Former Minister of State at the Finance Ministry Abena Osei-Asare schooled the chairman of the Finance Committee Isaac Agongo when she took her turn to debate the 2026 budget of the John Dramani Administration.
She debunked the erroneous impression that the erstwhile Akufo-Addo administration left the economy in a mess, stating that if they (NPP) had left an economy which was in a mess, they could not have left one trillion cedis of Gross Domestic Product (GDP) as against two hundred and nineteen billion cedis the then National Democratic Congress (NDC) left as at 2016 when they were leaving government.

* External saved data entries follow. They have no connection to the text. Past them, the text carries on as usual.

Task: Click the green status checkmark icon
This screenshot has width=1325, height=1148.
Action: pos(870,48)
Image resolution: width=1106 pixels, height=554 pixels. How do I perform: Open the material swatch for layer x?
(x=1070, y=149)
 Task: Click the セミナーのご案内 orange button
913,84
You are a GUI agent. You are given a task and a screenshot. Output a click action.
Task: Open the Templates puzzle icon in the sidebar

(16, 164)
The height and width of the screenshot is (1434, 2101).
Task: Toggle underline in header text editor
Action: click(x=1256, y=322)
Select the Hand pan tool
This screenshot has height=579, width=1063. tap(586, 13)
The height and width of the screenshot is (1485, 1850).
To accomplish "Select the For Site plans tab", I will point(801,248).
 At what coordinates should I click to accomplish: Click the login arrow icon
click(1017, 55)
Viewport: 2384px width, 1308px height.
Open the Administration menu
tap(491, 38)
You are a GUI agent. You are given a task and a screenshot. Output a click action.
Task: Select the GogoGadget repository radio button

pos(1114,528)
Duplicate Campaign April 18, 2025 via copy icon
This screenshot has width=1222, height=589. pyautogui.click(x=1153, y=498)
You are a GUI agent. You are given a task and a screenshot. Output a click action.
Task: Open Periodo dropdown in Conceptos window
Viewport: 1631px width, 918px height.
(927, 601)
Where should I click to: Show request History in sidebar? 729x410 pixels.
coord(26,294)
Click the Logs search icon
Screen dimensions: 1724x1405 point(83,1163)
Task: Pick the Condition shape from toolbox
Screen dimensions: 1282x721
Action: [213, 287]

She also accused the Chairman of the Finance Committee for misleading Ghanaians when he said the NPP government borrow up to sixty billion Ghana cedis, saying,
“unless their 2025 budget is wrong because at paragraph 143, it says forty-nine point four billion cedis and not sixty billion; unless this year’s budget was wrong”, she affirmed.
“An economy in a mess and we left four months of import cover, close to nine billion dollars and an IMF programme that was not derailed? That is not correct, and not true. We were here when the finance minister said when he came, he inherited an arrears to the tune of sixty-eight point seven billion cedis.
The former minister of state at the finance ministry further added that, just last week, the finance minister came to correct himself and I was expecting that he would go back to the numbers and correct it because according to him, they have validated the arrears of 68 billion and it is only forty-seven point four billion that is a recognized areas.
“So, if that is the case, how do you then consistently use 6.8 billion cedis to prove a point? They will have to check their data; there is a problem, and it boils down to the credibility of the budget.”
She also contended that an economy that was said to be in a mess left a growth of five-point seven percent while the government with all its programs for re-setting growth, jobs, and economic transformation is rather projecting a growth rate of 4.8 percent despite adding close to fifty billion in expenditure to the 2026 budget from this year’s budget.